§ WORK TASK
Output all records exactly.

§ Saved data entries

>>>>>

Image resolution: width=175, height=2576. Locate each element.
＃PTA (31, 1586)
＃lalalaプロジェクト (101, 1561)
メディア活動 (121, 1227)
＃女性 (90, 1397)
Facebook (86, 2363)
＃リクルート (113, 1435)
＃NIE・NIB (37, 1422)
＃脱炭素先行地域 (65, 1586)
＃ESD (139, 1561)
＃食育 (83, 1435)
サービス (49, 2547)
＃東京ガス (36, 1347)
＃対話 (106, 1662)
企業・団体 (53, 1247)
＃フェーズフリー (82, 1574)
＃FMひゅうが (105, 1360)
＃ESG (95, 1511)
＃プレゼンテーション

<<<<<

§ COMPLETED EXERCISE
Image resolution: width=175, height=2576. Locate each element.
＃PTA (31, 1586)
＃lalalaプロジェクト (101, 1561)
メディア活動 (121, 1227)
＃女性 (90, 1397)
Facebook (86, 2363)
＃リクルート (113, 1435)
＃NIE・NIB (37, 1422)
＃脱炭素先行地域 (65, 1586)
＃ESD (139, 1561)
＃食育 (83, 1435)
サービス (49, 2547)
＃東京ガス (36, 1347)
＃対話 (106, 1662)
企業・団体 (53, 1247)
＃フェーズフリー (82, 1574)
＃FMひゅうが (105, 1360)
＃ESG (95, 1511)
＃プレゼンテーション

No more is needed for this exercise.